**Assignment:** Set down every entry again word for word, please, but skip the pictures.

Stored records

/---

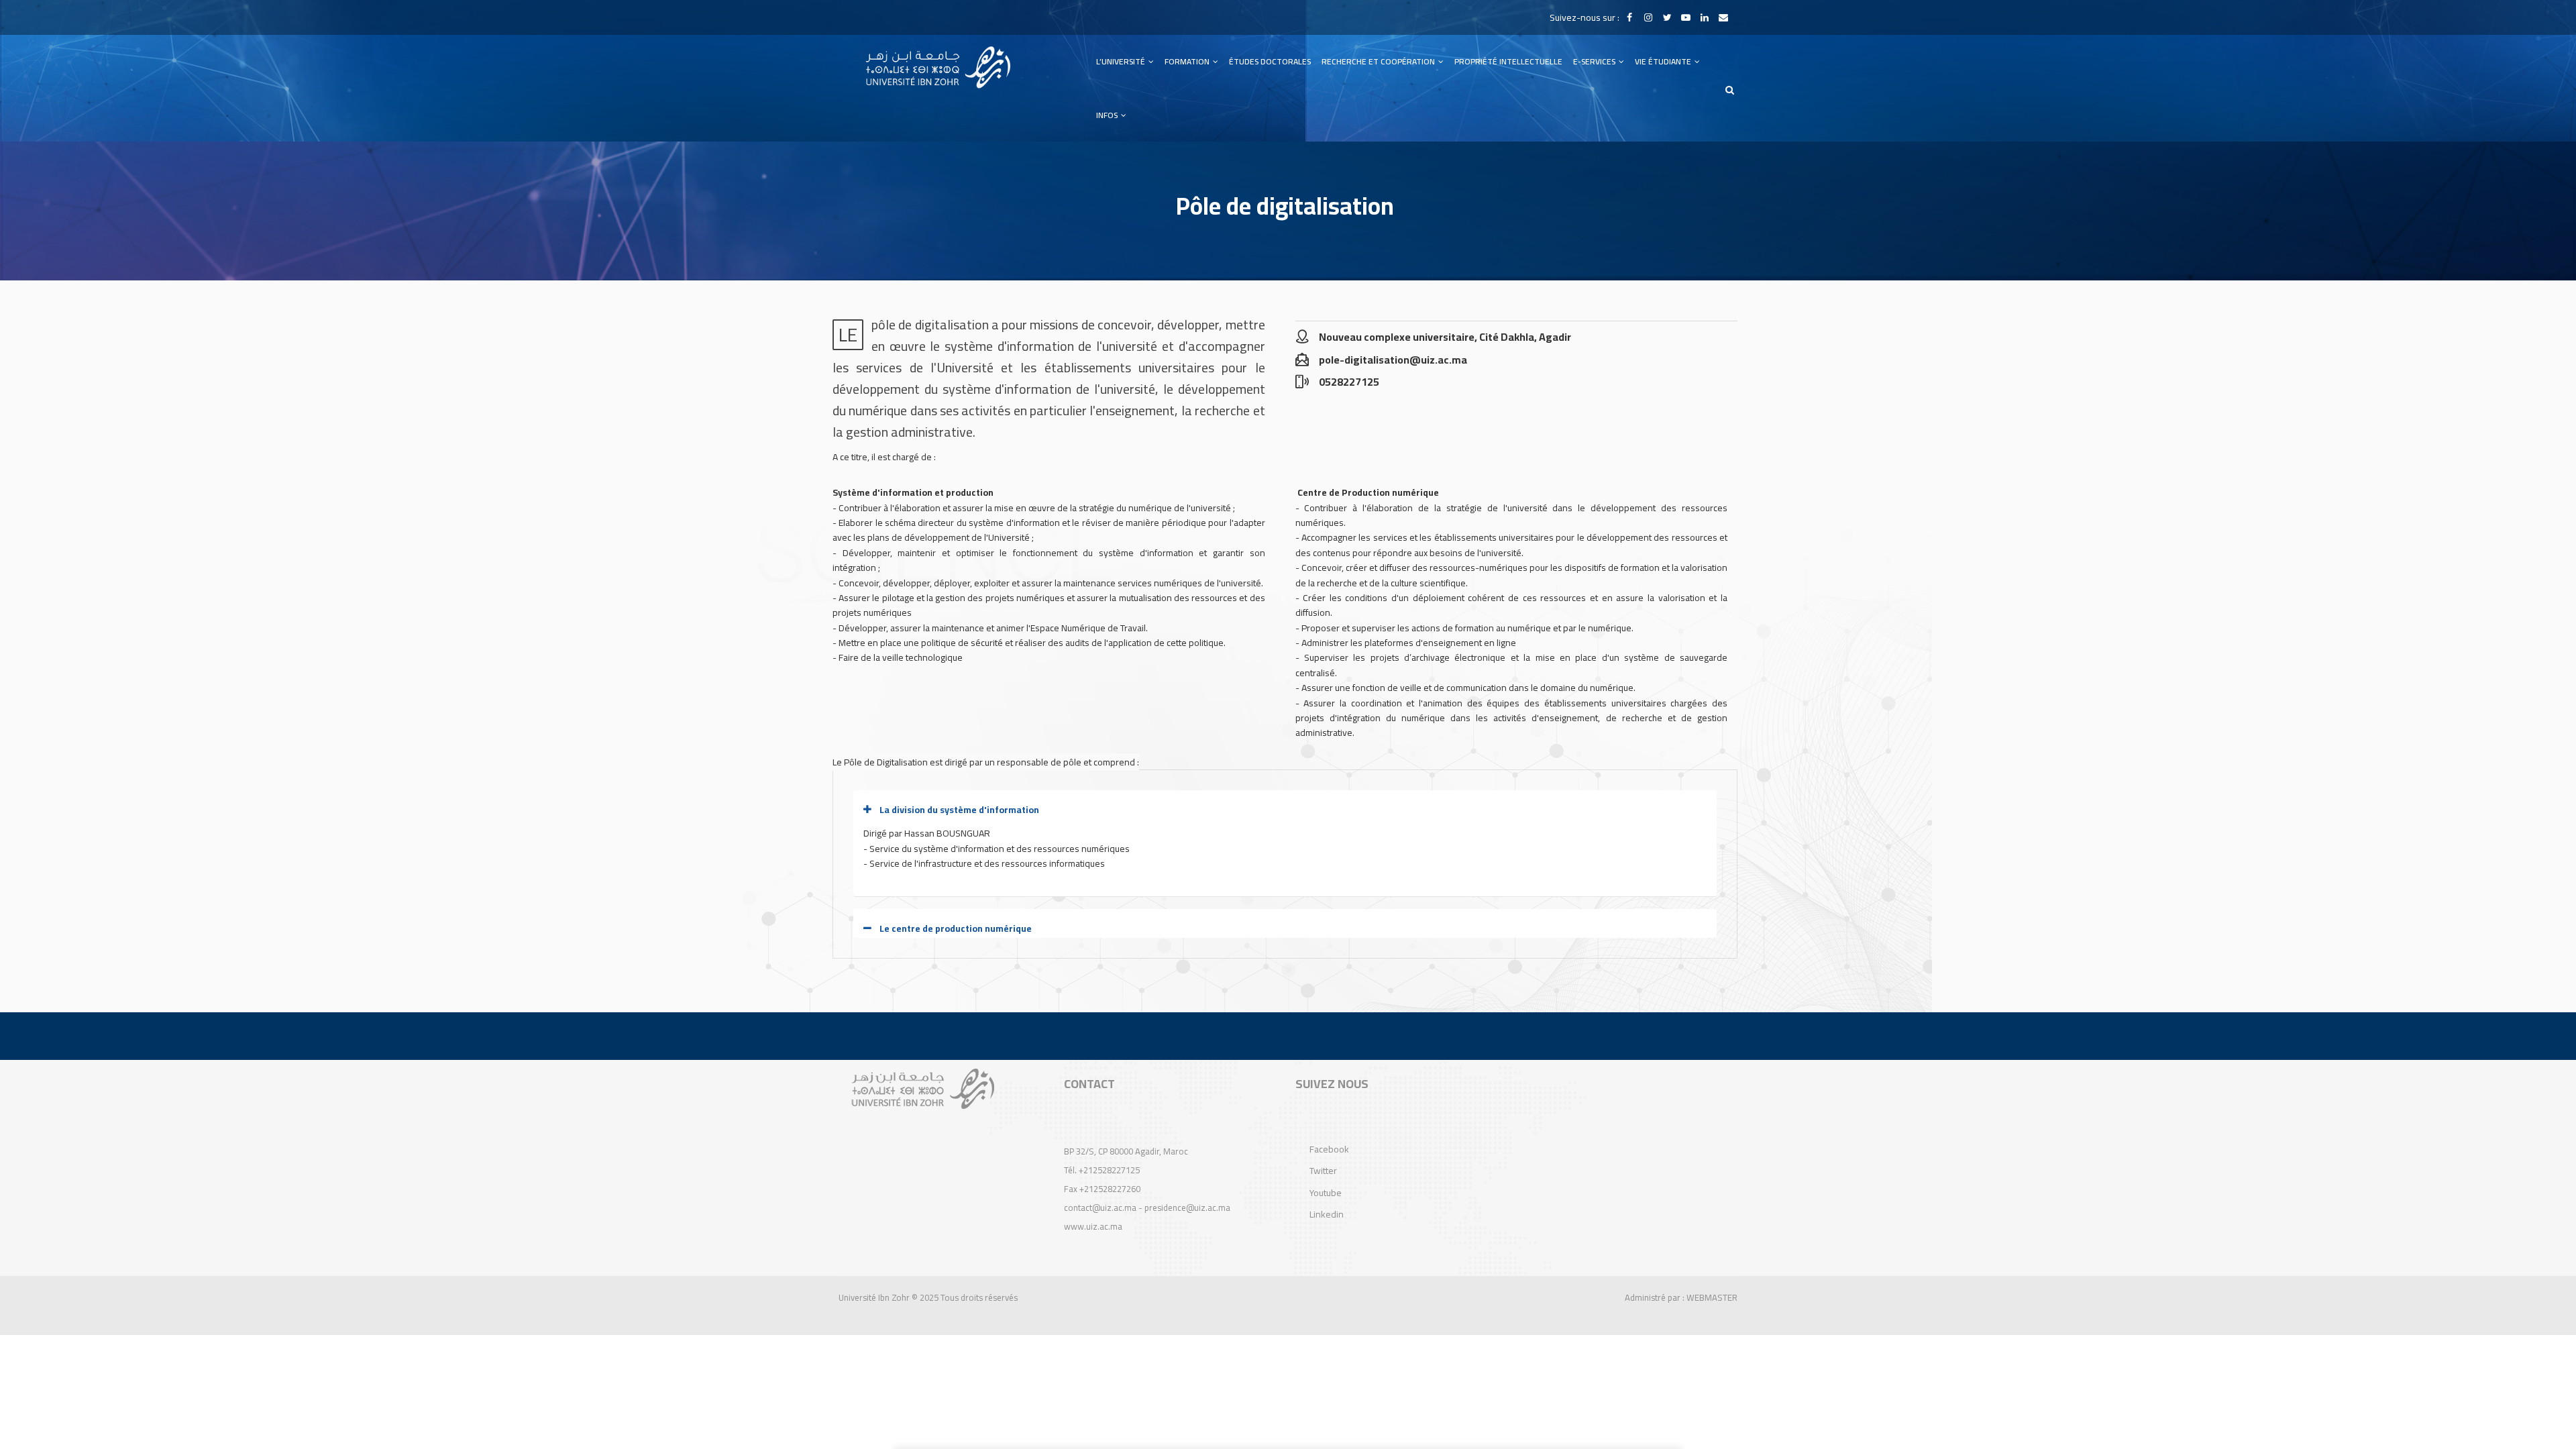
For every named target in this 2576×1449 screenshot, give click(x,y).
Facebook (1329, 1149)
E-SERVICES (1595, 61)
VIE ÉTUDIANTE (1664, 61)
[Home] (938, 67)
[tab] (1285, 809)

\---

**Reply:**
For every named target in this 2576×1449 screenshot, give click(x,y).
Facebook (1329, 1149)
E-SERVICES (1595, 61)
VIE ÉTUDIANTE (1664, 61)
[Home] (938, 67)
[tab] (1285, 809)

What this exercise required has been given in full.